- **Page**
%%

Imitation Crab / Monorail Transporters

The fascinating stories and secrets behind hit Japanese products, plus parts and machines that boast the top share of niche markets. In the first half: the story behind imitation crab, invented over 50 years ago and now enjoyed around the world. In the second half: monorail transporters installed on inclines on farmland which help farmers carry their produce.

Seida Minoru, involved with the development of imitation crab
Sugimoto Hiroshi, speaking about monorail transporters
Reporter Cyrus Nozomu Sethna riding on a monorail transporter

Transcript

00:09

"Japan's Top Inventions"

00:17

The behind-the-scenes tales of hit products and creations from Japan.

00:22

This is "Japan's Top Inventions."

00:28

On today's show...

00:29

crab, a favorite dish in Japan.

00:34

We tell the story behind a product which tastes like crab

00:38

but is made from something totally different.

00:44

Later on the show...

00:45

It looks like a roller coaster.

00:50

This is going pretty high!

00:53

Just what is it?

00:55

We sent our reporter to find out.

01:04

Hello, welcome to "Japan's Top Inventions."

01:07

I'm your host, Jason Danielson.

01:09

In the first half of our show, we take you "Behind the Creation."

01:13

Today's topic is this.

01:15

Imitation crab.

01:17

This is a top-quality variety available in Japan.

01:20

Close attention has been paid so that it looks just like the real thing.

01:25

The taste and texture are also similar.

01:28

Imitation crab is currently enjoyed

01:30

in over 50 countries and regions worldwide.

01:33

The product was invented some 50 years ago.

01:36

Development was challenging,

01:38

but the inventors persevered and succeeded

01:40

in creating a beloved new food.

01:47

A minced fish product manufacturer in Ishikawa Prefecture.

01:52

The company is known for being the first to create imitation crab.

01:58

There's the first version.

02:02

A photo of their first imitation crab from 1972.

02:06

This initial version of the product was shaped like shredded crab meat.

02:14

It's been 50 years since then. This is the latest version.

02:20

Here it is next to a real crab leg.

02:24

At first glance, they appear the same.

02:27

The imitation crab is actually the one on the left.

02:31

Many people are surprised that it's not actually real crab meat.

02:35

Imitation crab is eaten around the world now.

02:39

It helped create a new genre of food.

02:42

We're very proud of this accomplishment.

02:46

Our story begins back in the 1960s.

02:52

Chinese restaurants were popular across Japan.

02:59

A special ingredient used at these restaurants was jellyfish.

03:04

The chewy yet crunchy texture made it a delicacy.

03:08

However, the jellyfish came from China.

%%

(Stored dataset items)

%%

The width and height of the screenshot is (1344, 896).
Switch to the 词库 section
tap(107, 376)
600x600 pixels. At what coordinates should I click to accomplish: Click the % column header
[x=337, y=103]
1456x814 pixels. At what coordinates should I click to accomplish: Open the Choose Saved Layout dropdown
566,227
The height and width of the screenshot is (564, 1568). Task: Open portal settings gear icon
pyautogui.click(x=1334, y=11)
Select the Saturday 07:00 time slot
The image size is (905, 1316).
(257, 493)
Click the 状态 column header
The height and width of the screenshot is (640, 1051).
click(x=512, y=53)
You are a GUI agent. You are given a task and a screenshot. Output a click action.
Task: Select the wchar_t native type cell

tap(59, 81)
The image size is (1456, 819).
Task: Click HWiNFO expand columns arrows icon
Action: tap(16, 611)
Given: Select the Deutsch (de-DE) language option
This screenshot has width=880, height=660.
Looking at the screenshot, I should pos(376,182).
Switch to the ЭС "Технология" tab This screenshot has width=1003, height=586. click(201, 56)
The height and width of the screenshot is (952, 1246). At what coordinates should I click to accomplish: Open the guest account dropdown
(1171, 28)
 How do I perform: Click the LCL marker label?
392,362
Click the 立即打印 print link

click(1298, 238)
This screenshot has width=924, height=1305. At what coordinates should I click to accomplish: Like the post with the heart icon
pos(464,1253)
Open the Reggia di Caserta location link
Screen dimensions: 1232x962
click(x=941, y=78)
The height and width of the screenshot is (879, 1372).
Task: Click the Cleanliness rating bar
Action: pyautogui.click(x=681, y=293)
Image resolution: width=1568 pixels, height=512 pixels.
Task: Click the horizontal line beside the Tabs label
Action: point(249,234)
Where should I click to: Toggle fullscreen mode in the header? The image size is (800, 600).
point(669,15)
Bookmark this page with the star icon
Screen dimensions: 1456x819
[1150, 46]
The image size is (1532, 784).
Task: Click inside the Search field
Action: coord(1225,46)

%%

Pick up the imitation crab transcript where it stops and continue it from that point.

- **In response**
03:11

The Cultural Revolution caused relations with the country

03:15

to grow more strained, and jellyfish became hard to get.

03:21

Demand began to grow for a substitute product.

03:26

A company from Ishikawa Prefecture in the Hokuriku region

03:30

saw this as an opportunity.

03:34

The company made "kamaboko,"

03:36

a type of cured fish cake made from cooking minced fish meat.

03:41

The Hokuriku region is abundant with fish and known for kamaboko.

03:46

The company had experience creating products

03:49

with vibrant colors, good taste and texture.

03:53

The man in charge of development was a former company director Seida Minoru.

03:58

Here's how he remembers things.

04:01

Our company made many specialty kamaboko products.

04:05

We thought we could use those techniques to make a substitute for jellyfish.

04:09

So, we started experimenting.

04:13

Seida got to work right away.

04:19

For ingredients, he used egg whites and seaweed.

04:26

Would he be able to reproduce the unique texture of jellyfish?

04:32

After much testing...

04:36

he was able to create something with that chewy yet crunchy texture.

04:44

But it wasn't meant to be.

04:47

As Seida poured on the requisite soy sauce for seasoning,

04:54

his prototype fell apart.

04:58

It seems a chemical reaction was taking place.

05:02

After adding soy sauce,

05:04

it would become like a soft jelly, with no crunch at all.

05:09

That wouldn't work as a jellyfish substitute.

05:14

Development wasn't going well.

05:17

But one day, just as he was about to give up...

05:22

Seida was doing another taste-test

05:25

with cut pieces of the jellyfish substitute.

05:28

He noticed something.

05:32

"This texture is a bit like crab meat."

05:37

The Hokuriku region, where the company is based, is famous for crab.

05:45

It's a celebrated winter delicacy in Japan, enjoyed both cooked and raw.

05:54

Surely, there was also demand for a crab meat substitute.

06:00

Seida decided to switch the focus to crab.

06:03

A new target was in sight.

06:11

It wouldn't be enough just to recreate the texture of crab.

06:15

How would they make it look and taste like the real thing?

06:21

The developers looked towards adding minced fish meat,

06:24

a key part of kamaboko.

06:26

They would make use of the company's strengths.

06:31

First, a seaweed extract was added to the minced fish.

06:36

The firmness of the mixture was carefully adjusted with salt.

06:47

Red food dye was added for color.

06:49

They experimented over and over again with stocks

06:52

made from fish and seaweed to simulate the flavor of crab.

06:59

We used seaweed stock and fish stock.

07:03

Crab has a very rich flavor as you chew on it.

07:07

We did our best to recreate that.

07:11

Came up with dozens of varieties and recipes.

07:17

These are notebooks that Seida used during development.

07:23

He experimented again and again

07:25

with cooking times, temperatures and other factors.

07:30

And finally, in July of 1972.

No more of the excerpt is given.